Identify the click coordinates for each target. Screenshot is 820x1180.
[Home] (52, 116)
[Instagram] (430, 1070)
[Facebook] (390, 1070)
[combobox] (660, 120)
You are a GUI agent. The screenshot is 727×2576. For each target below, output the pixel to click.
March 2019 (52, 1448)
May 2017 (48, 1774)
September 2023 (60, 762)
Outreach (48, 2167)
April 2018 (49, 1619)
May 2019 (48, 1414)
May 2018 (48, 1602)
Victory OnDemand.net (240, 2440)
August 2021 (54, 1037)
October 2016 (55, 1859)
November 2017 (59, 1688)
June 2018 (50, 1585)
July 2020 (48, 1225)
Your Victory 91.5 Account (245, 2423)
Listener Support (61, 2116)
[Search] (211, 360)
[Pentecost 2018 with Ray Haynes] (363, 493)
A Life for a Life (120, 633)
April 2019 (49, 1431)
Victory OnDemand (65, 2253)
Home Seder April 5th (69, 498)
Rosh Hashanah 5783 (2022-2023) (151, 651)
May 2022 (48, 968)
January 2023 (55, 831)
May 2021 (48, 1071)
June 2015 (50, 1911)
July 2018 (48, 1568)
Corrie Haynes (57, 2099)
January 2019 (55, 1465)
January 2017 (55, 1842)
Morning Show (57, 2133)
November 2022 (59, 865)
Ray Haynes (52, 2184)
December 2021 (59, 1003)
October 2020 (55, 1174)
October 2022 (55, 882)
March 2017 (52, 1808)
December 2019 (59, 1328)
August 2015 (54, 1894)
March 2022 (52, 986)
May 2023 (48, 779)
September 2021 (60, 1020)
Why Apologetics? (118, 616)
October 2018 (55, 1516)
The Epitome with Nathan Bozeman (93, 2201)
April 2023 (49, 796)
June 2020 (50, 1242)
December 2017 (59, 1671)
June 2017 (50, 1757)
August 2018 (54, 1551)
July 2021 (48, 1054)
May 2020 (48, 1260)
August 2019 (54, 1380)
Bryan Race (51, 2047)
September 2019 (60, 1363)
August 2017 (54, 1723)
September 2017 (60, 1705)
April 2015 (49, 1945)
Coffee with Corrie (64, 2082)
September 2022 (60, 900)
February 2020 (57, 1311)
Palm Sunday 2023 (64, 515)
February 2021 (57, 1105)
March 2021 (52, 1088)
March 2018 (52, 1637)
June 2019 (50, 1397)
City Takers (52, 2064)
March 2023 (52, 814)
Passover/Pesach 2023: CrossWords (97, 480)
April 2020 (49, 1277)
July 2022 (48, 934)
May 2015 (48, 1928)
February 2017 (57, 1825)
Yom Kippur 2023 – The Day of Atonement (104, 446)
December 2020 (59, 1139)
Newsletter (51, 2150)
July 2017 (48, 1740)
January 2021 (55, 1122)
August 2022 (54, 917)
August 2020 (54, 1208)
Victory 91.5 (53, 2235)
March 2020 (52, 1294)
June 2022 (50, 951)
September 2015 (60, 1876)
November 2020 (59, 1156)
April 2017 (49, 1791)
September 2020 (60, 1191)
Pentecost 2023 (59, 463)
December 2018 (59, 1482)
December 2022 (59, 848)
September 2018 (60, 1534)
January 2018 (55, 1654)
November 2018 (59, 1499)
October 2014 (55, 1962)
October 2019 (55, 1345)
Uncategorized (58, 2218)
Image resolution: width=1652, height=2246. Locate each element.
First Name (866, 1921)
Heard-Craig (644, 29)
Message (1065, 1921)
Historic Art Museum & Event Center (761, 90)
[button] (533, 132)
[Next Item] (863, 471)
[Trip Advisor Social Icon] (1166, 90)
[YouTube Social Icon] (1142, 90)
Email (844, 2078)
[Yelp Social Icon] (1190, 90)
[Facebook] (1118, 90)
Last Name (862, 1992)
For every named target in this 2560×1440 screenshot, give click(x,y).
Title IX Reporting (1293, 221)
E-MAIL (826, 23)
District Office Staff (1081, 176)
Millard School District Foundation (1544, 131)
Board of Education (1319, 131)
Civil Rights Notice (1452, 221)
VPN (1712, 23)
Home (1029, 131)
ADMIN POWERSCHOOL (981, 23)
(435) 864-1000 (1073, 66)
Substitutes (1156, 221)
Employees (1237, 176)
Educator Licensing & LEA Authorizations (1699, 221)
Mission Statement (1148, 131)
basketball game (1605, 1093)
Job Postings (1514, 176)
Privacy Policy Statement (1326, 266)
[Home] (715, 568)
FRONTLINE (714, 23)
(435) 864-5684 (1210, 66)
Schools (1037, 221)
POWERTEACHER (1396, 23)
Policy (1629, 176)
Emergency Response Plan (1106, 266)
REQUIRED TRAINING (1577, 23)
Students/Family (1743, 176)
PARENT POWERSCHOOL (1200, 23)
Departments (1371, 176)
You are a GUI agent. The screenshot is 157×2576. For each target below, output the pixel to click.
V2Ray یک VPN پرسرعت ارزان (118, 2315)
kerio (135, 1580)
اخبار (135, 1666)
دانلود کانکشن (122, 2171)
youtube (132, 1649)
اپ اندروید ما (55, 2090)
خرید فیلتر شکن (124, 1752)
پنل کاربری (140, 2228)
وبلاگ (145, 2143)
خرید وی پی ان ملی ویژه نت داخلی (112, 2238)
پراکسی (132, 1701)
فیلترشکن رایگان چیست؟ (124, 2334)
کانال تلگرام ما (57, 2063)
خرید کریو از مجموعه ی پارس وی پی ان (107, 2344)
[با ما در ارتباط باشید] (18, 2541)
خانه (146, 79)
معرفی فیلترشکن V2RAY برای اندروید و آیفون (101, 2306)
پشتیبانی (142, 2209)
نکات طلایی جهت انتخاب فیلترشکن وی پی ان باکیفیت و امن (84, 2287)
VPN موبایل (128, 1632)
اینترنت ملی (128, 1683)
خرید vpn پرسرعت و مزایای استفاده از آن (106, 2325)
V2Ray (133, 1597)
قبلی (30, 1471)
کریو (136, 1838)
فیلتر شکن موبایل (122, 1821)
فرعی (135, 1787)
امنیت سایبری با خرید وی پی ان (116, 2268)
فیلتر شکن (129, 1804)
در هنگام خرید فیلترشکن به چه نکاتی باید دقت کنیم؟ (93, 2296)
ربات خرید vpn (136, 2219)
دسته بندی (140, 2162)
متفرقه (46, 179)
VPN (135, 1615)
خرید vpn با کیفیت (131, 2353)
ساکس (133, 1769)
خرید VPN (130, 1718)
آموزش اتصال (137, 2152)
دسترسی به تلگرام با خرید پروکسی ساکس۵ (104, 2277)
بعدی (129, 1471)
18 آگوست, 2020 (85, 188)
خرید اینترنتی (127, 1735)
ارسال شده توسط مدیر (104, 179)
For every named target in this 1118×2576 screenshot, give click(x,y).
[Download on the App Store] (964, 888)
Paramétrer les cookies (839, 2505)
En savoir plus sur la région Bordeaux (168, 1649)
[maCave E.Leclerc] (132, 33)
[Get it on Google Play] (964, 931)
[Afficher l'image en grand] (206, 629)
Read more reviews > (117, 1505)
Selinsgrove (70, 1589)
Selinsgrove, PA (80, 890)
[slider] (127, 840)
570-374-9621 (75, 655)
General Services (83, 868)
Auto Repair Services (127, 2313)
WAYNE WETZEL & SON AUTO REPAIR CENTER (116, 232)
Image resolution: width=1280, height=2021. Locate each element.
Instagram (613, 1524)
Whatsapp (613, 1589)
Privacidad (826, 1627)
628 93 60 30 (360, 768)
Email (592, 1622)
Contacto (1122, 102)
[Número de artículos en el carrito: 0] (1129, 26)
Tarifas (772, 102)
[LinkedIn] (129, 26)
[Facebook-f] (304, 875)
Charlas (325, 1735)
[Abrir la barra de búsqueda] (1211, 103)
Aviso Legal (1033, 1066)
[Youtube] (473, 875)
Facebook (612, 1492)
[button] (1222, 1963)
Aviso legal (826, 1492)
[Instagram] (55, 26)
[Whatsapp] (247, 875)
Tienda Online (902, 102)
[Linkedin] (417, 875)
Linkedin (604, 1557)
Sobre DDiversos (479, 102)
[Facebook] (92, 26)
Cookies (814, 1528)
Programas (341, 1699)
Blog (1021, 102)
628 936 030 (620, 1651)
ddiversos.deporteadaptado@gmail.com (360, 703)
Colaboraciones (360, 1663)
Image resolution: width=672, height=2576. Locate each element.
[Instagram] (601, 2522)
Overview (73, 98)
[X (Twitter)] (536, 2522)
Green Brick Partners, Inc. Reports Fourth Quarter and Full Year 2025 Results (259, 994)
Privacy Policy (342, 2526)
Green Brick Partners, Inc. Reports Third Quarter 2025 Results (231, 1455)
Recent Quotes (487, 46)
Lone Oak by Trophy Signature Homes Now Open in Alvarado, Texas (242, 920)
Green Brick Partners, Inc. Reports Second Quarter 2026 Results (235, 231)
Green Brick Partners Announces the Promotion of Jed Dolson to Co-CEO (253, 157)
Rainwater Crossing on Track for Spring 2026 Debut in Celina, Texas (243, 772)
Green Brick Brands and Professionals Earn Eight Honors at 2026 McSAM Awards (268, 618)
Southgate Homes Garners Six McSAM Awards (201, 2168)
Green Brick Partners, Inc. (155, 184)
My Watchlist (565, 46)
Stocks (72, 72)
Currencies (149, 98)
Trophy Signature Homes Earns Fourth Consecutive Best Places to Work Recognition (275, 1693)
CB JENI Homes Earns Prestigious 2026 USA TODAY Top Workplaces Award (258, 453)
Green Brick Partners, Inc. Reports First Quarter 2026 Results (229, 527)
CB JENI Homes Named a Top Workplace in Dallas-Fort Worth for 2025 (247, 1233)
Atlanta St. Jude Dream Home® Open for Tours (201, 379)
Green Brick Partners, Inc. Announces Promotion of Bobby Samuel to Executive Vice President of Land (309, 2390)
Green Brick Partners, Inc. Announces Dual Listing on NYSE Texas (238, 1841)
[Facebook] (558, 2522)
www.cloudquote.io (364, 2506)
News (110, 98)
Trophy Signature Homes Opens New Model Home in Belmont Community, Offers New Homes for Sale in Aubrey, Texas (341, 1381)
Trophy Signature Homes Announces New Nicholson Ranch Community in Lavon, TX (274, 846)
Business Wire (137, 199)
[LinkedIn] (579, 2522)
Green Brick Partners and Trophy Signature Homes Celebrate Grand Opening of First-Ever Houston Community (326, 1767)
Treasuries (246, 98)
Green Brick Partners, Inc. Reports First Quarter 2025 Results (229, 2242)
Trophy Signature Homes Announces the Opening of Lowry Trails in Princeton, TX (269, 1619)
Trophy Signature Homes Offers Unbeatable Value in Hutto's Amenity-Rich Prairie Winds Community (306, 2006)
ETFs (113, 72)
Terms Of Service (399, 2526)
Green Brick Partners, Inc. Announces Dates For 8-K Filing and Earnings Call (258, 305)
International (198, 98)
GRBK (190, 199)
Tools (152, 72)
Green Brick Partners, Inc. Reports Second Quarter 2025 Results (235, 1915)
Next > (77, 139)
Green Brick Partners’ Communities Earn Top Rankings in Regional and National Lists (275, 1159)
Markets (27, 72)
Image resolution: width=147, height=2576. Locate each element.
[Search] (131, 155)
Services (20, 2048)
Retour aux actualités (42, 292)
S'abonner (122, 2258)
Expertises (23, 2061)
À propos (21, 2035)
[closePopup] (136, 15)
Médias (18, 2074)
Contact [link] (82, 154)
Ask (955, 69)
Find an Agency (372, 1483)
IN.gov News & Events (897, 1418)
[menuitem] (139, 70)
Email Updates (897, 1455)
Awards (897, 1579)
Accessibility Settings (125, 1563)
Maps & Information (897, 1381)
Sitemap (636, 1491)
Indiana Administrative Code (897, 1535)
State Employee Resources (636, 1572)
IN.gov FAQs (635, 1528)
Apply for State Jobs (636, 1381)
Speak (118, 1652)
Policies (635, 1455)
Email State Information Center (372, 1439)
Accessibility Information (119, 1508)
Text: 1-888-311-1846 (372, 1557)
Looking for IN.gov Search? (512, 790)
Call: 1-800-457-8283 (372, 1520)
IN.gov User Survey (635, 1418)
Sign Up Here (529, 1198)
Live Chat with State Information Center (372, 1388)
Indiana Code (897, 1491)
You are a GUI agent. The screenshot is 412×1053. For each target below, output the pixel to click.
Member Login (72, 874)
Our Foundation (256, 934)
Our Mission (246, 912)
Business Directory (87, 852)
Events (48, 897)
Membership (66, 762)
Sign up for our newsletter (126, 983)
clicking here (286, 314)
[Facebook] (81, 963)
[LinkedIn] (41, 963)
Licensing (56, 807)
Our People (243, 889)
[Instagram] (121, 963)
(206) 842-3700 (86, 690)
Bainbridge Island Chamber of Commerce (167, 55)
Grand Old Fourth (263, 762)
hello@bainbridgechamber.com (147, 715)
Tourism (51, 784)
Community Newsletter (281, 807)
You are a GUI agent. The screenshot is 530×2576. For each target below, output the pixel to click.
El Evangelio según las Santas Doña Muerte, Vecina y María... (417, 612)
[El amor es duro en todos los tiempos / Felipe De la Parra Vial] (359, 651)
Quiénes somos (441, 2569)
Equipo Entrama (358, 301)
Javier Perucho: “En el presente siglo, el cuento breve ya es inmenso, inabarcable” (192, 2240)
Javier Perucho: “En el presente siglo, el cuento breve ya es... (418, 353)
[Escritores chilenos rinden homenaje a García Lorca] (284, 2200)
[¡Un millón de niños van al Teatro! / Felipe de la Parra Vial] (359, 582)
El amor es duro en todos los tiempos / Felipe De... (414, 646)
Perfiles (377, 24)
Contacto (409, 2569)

■ Try it ■
Within the material above, extract exactly the lines that start at the line containing "قبلی (30, 1471)" and stop after the line containing "آموزش اتصال (137, 2152)", and only those.

■ Response to the exercise ■
قبلی (30, 1471)
کریو (136, 1838)
فیلتر شکن موبایل (122, 1821)
فرعی (135, 1787)
امنیت سایبری با خرید وی پی ان (116, 2268)
فیلتر شکن (129, 1804)
در هنگام خرید فیلترشکن به چه نکاتی باید دقت کنیم؟ (93, 2296)
ربات خرید vpn (136, 2219)
دسته بندی (140, 2162)
متفرقه (46, 179)
VPN (135, 1615)
خرید vpn با کیفیت (131, 2353)
ساکس (133, 1769)
خرید VPN (130, 1718)
آموزش اتصال (137, 2152)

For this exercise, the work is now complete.